Seine priesterliche Tätigkeit wird nicht engstirnig an dem gemessen, was er für die Pfarrseelsorge leistet, sondern er wird auf die vielen Formen priesterlicher Berufung und Tätigkeit hingewiesen: im Bereich der Schule, der Bildung und Jugenderziehung, im Bereich der Entwicklung des sozialen und kulturellen Lebens, im Dienst für die Leidenden, unter Umständen auch als selbst Leidender. Das alles ist Seelsorge, ist priesterlicher Dienst.

Das Dokument spricht gut und schön von der Ehe und zeigt Achtung vor der Tradition anderer Kirchen, die das Sakrament der Ehe mit dem Zeichen des Priestertums verbinden. Der Zölibat wird als Besonderheit der lateinischen katholischen Kirche bezeichnet. „Die Kirche ist entschlossen, diese Tradition fortzusetzen.“

Damit bleibt der Papst innerhalb des faktischen, unter seinen Vorgängern abgesteckten Rahmens.
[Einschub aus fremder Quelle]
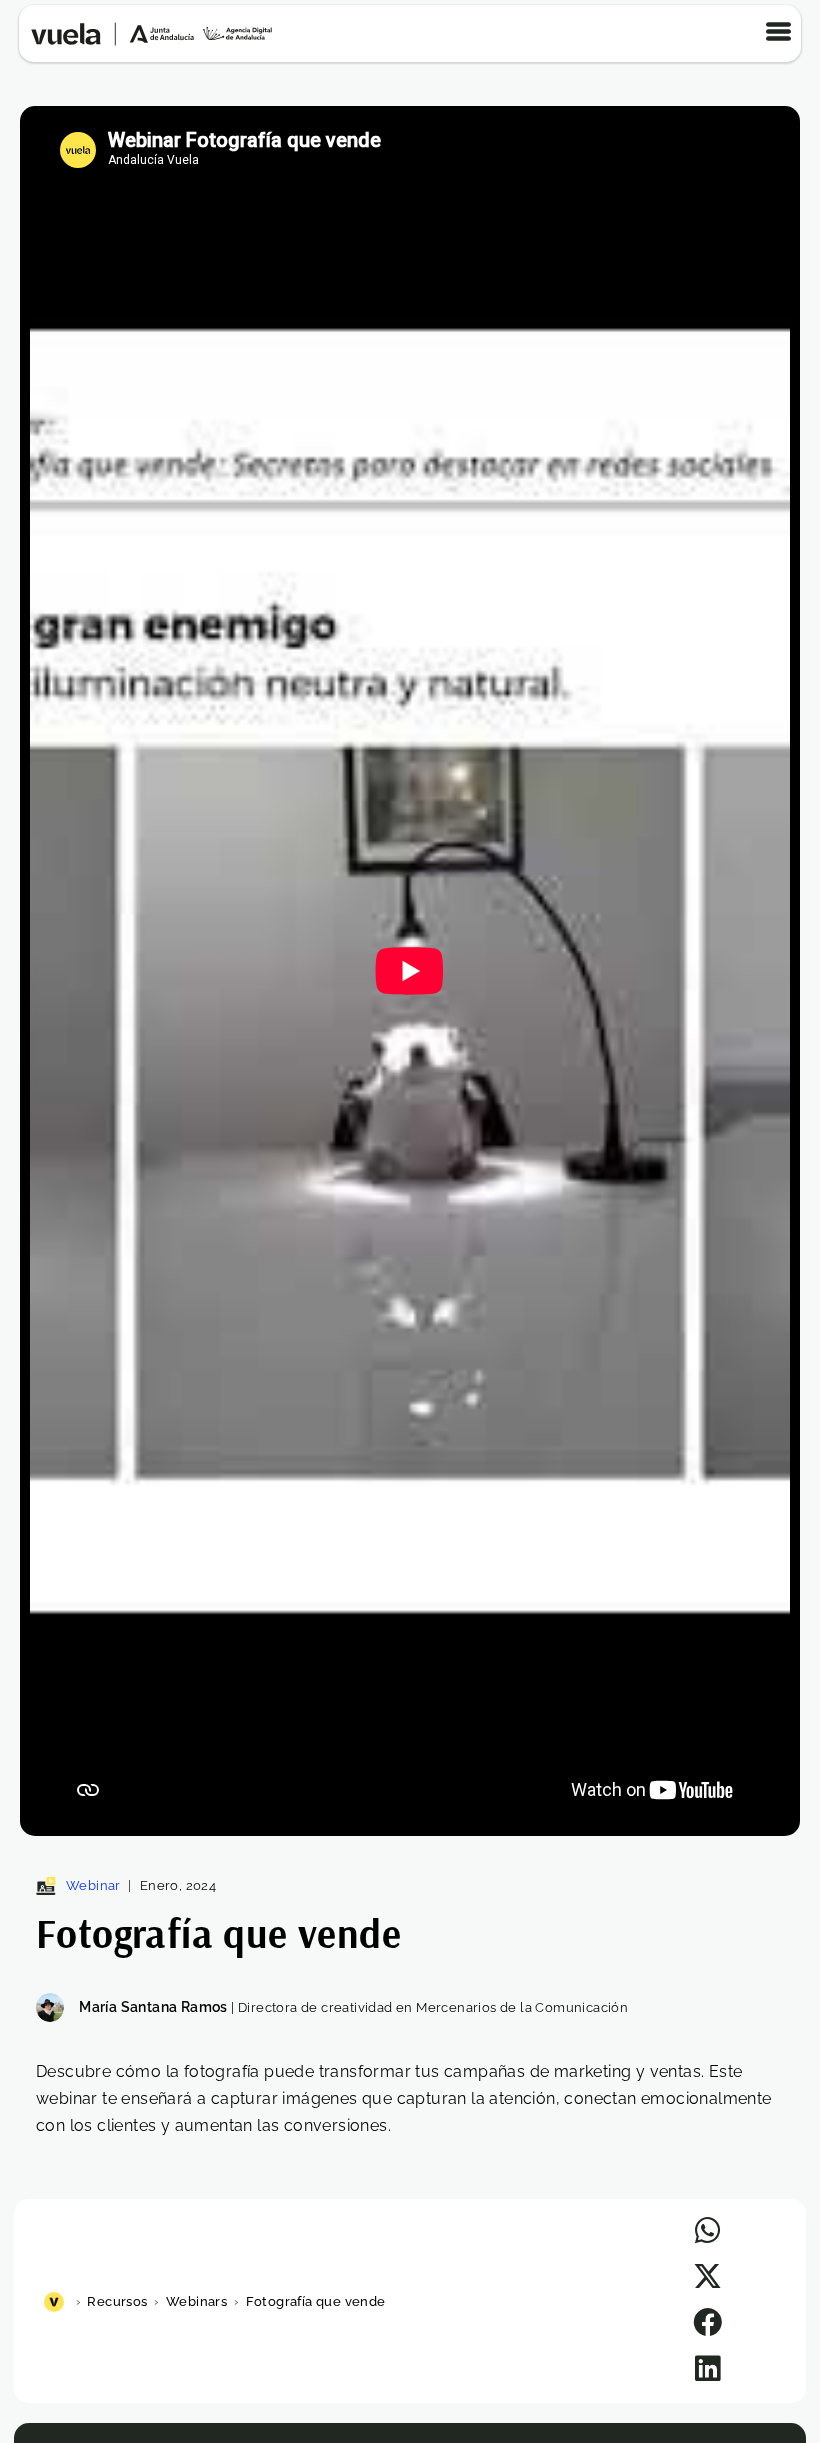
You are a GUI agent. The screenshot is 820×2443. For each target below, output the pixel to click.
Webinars (196, 2301)
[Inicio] (56, 2301)
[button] (707, 2230)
Wer hat im Ernst von einem Papst im ersten Jahr seines Pontifikates etwas anderes erwartet? Wer hat sich vorgestellt, er werde in einem geistlichen Brief zum Gründonnerstag den Zölibat aufheben oder modifizieren?
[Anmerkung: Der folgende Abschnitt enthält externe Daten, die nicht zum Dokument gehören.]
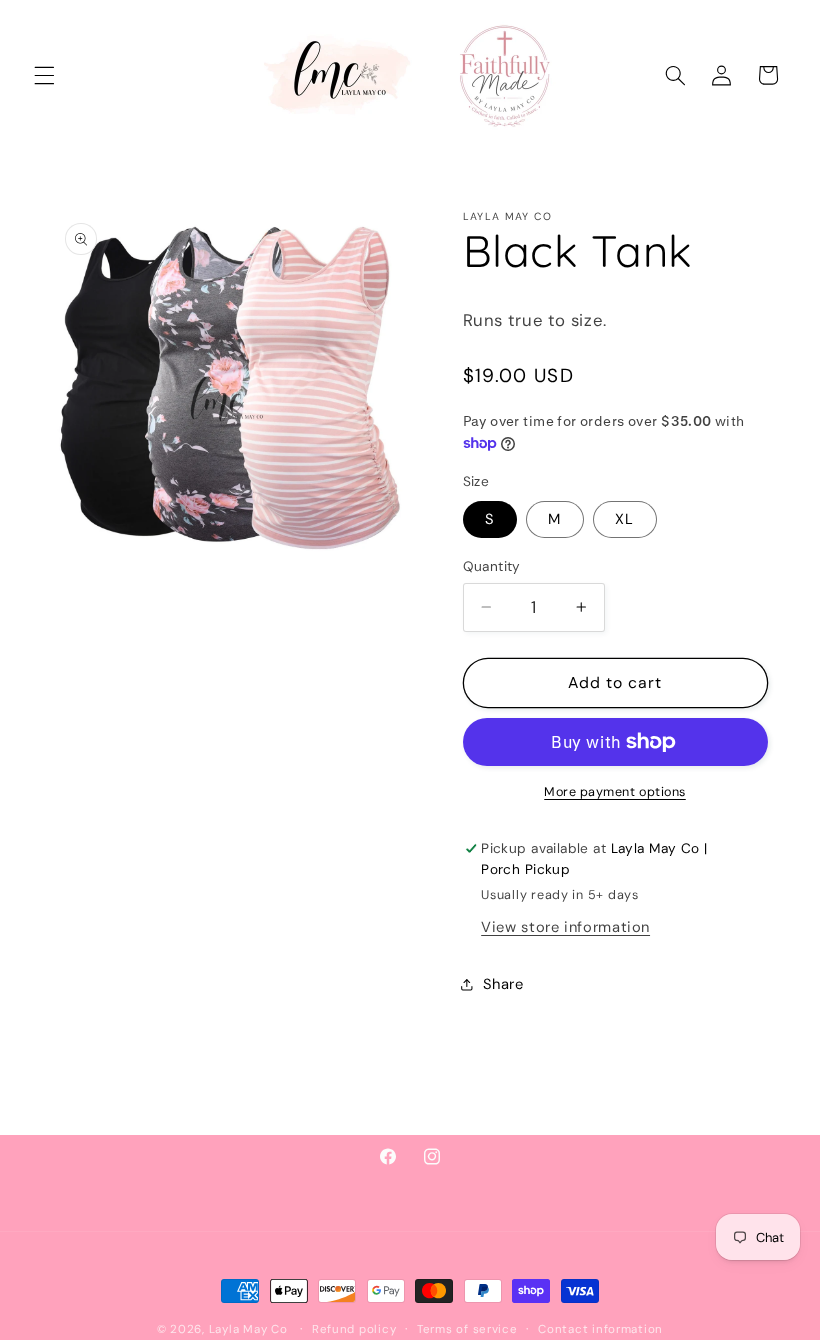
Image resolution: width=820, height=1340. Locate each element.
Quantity (492, 566)
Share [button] (503, 984)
Stattdessen wird gesagt: Wer den Zölibat übernommen hat oder wer auf dem Weg dazu ist, soll diesen Weg weitergehen. Dieser Weg hat einen Sinn. Die Ehelosigkeit um des Himmelreiches willen ist nicht nur ein Zeichen des Glaubens an die zukünftige Welt, sondern sie befähigt den Priester auf besondere Weise, ein „Mensch für andere“ zu sein und macht frei zum Dienst für die Mitmenschen.
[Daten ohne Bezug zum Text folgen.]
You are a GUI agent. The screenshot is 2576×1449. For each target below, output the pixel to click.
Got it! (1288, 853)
Keine neuen Argumente, aber gute, stärkende Worte. Zugleich wird relativiert: Wer sich mit einer Frau zu ehelicher Gemeinschaft verbindet, kann so ebenfalls als Bräutigam und Vater ein „Mensch für andere“ werden, vor allem im Bereich der eigenen Familie, doch nicht nur in diesem. Wer diesen Brief als „römisches Dekret“ mißversteht, der wird sich fragen: Was ist nun entschieden? Wie wird der Priestermangel behoben? Läßt sich wirklich für die Zölibatsfrage in der lateinischen Kirche keine Sonderregelung für Länder finden, in denen das sakramentale Leben ganzer Landstriche dem Zölibat geopfert wird? Kann man durch Gebet, Bildung und Marienverehrung notwendige Maßnahmen ersetzen?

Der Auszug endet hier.